- _Exercise prompt_: Please copy out every line in the entries that includes the word "Print".
═════ Materials provided
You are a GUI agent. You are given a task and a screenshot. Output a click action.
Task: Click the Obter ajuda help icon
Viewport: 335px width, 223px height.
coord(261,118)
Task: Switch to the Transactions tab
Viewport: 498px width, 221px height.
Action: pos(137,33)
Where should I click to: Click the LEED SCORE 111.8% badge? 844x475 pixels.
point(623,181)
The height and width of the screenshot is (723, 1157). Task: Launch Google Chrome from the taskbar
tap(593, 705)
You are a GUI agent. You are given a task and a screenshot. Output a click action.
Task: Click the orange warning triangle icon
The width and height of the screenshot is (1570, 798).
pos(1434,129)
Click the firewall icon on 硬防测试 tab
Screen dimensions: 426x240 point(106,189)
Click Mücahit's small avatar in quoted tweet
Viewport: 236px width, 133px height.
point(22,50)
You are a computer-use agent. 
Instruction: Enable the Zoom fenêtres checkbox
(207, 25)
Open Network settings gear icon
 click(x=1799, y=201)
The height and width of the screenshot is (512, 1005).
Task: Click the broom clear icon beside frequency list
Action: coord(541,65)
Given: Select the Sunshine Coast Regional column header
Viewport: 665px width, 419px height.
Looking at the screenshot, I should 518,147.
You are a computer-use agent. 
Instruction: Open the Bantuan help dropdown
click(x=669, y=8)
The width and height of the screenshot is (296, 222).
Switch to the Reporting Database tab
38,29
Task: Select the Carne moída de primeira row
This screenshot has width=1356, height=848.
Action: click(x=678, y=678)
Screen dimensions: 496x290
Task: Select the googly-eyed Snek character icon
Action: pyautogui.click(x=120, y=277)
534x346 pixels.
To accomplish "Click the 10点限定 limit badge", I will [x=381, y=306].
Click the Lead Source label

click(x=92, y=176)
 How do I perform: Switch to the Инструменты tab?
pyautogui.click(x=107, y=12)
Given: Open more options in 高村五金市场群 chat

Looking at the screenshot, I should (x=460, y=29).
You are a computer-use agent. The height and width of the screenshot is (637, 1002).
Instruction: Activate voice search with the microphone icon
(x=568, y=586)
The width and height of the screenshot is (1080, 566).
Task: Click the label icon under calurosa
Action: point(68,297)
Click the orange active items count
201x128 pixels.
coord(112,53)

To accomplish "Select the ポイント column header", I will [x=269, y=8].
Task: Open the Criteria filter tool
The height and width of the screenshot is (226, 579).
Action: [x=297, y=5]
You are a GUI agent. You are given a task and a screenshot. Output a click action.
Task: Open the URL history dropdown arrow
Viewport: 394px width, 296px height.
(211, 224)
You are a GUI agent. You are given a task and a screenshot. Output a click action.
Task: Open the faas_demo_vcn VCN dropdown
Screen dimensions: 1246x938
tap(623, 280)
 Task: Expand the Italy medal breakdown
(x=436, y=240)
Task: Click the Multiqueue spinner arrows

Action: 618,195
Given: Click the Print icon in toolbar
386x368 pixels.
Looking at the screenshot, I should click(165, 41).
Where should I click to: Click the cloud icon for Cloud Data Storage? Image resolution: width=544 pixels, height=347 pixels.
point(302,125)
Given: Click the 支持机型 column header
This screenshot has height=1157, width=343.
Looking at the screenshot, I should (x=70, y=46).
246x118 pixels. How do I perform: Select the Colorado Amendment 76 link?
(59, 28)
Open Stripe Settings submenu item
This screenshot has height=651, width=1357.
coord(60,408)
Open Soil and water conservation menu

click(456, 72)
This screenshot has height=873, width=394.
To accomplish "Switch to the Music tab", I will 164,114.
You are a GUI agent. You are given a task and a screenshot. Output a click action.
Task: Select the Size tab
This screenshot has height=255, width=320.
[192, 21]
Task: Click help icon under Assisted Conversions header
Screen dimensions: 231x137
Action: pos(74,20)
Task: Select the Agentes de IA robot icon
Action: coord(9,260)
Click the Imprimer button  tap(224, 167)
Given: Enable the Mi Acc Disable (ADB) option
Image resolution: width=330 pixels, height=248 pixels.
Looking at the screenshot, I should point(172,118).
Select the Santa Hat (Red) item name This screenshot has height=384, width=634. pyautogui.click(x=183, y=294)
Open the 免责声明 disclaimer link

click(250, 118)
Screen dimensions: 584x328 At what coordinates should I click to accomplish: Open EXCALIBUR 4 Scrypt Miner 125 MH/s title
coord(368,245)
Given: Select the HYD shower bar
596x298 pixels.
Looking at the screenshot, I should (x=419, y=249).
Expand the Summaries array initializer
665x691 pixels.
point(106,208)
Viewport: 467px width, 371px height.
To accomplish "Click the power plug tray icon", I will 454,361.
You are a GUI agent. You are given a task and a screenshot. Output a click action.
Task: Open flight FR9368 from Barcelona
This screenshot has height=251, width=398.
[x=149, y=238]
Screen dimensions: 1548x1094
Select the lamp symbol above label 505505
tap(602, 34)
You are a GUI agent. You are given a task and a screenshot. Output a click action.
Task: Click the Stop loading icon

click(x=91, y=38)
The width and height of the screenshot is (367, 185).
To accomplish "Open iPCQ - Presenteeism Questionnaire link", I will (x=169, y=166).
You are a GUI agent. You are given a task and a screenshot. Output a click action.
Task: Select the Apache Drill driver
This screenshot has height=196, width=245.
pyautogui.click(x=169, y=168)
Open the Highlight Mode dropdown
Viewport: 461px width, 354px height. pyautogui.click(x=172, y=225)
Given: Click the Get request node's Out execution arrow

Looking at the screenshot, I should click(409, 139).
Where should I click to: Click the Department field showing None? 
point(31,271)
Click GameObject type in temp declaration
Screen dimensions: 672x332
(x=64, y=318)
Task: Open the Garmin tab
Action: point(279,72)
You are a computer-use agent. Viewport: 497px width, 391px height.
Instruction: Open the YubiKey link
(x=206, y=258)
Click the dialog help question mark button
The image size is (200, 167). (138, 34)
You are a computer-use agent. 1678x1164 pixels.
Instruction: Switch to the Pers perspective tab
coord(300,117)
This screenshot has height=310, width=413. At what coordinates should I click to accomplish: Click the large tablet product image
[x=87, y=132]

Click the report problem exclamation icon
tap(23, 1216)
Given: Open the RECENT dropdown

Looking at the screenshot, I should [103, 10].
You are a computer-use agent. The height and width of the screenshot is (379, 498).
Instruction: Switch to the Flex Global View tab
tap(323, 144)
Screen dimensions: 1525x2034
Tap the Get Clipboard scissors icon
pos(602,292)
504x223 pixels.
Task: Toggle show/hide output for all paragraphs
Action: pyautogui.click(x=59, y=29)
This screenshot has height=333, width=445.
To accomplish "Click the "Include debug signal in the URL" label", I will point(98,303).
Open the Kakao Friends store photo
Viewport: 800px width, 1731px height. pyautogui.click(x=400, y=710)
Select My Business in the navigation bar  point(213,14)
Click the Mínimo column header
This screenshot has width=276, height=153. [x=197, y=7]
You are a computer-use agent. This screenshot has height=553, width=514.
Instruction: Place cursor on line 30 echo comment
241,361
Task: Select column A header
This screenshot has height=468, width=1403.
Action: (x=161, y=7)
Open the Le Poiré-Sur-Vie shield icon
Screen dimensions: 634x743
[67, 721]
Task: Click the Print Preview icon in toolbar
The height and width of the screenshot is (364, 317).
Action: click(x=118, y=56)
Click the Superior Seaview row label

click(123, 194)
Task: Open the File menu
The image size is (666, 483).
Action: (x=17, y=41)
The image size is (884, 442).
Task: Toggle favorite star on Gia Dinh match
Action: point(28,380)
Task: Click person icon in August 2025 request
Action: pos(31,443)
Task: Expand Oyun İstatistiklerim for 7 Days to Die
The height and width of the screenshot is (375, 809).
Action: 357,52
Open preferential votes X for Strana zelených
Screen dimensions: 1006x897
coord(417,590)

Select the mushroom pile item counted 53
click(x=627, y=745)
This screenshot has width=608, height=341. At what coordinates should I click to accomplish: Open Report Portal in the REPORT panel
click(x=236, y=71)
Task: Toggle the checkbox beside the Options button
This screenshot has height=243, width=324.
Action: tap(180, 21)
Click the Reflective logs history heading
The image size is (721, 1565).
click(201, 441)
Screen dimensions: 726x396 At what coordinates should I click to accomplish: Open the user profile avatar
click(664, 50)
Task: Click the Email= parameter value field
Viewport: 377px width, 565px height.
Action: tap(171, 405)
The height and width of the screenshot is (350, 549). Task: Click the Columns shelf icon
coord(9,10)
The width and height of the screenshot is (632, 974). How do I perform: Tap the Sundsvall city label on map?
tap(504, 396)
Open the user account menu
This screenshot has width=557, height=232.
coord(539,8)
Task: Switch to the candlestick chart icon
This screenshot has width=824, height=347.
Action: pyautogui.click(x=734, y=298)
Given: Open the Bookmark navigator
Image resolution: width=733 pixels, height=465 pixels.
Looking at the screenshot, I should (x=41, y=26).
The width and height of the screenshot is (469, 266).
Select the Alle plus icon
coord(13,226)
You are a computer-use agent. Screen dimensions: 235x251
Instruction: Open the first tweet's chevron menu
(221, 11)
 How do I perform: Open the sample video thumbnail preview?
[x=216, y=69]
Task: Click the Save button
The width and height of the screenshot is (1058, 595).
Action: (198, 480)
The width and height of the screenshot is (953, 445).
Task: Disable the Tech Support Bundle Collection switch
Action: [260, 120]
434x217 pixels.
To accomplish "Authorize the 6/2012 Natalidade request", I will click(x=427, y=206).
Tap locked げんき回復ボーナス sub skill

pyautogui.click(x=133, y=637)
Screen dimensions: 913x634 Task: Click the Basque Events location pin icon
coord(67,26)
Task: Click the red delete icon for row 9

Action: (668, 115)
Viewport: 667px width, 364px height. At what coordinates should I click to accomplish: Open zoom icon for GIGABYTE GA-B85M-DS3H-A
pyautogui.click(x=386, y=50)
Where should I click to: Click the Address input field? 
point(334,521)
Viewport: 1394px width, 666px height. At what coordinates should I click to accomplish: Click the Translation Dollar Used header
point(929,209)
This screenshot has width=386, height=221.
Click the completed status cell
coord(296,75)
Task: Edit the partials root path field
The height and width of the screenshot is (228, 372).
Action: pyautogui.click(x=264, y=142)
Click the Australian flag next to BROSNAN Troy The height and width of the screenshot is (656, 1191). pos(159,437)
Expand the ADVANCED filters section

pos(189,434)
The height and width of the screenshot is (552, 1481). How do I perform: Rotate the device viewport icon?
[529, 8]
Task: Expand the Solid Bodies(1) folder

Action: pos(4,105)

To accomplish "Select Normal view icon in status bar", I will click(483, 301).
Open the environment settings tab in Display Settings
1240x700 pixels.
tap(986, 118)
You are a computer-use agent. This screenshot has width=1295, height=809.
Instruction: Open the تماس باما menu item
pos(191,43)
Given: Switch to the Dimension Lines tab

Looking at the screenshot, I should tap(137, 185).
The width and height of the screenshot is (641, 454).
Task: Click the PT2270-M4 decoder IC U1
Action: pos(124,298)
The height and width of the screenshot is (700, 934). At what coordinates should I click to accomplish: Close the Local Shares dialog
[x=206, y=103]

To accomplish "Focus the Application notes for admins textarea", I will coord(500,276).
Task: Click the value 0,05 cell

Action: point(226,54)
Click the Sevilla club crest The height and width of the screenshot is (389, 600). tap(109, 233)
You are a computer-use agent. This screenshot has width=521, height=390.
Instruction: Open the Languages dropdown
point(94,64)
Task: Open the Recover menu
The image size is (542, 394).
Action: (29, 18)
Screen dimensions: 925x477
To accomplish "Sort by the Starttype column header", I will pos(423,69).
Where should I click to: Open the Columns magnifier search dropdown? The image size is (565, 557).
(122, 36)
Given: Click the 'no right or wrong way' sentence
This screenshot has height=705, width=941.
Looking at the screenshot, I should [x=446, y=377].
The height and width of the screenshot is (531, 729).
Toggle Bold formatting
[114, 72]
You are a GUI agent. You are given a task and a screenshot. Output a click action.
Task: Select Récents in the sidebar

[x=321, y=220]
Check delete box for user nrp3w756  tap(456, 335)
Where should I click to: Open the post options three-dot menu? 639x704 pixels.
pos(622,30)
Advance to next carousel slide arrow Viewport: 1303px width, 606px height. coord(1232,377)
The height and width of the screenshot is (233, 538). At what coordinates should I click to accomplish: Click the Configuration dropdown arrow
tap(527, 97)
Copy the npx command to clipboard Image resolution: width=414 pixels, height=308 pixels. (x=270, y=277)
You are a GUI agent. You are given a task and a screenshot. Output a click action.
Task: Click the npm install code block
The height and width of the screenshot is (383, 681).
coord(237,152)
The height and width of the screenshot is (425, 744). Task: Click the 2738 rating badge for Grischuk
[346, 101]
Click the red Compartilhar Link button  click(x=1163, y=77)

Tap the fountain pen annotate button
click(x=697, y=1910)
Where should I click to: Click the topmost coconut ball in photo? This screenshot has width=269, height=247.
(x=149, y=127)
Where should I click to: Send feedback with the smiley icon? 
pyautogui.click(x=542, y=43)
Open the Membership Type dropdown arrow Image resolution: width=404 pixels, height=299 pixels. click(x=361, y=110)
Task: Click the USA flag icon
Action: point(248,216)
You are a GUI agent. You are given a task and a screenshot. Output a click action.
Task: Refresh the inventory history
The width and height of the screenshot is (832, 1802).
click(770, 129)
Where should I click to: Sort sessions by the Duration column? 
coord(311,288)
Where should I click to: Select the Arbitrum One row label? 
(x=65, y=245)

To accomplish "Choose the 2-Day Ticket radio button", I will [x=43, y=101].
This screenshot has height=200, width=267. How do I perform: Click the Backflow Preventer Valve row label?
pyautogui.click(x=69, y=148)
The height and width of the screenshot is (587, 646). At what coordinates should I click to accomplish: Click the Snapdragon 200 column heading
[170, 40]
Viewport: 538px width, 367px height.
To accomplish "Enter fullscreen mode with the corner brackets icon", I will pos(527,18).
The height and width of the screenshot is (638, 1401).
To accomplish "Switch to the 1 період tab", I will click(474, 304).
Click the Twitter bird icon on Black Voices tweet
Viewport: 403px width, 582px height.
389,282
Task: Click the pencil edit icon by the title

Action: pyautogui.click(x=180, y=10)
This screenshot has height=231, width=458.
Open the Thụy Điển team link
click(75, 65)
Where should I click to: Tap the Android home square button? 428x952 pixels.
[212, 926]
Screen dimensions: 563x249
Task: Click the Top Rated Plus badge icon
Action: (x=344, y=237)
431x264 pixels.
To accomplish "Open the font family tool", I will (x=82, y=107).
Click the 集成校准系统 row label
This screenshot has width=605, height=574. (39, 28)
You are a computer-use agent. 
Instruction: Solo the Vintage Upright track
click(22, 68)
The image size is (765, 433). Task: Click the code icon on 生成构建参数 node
══════════
- _Answer to this problem_:
Given: Click the Print icon in toolbar
Task: Click the Print Preview icon in toolbar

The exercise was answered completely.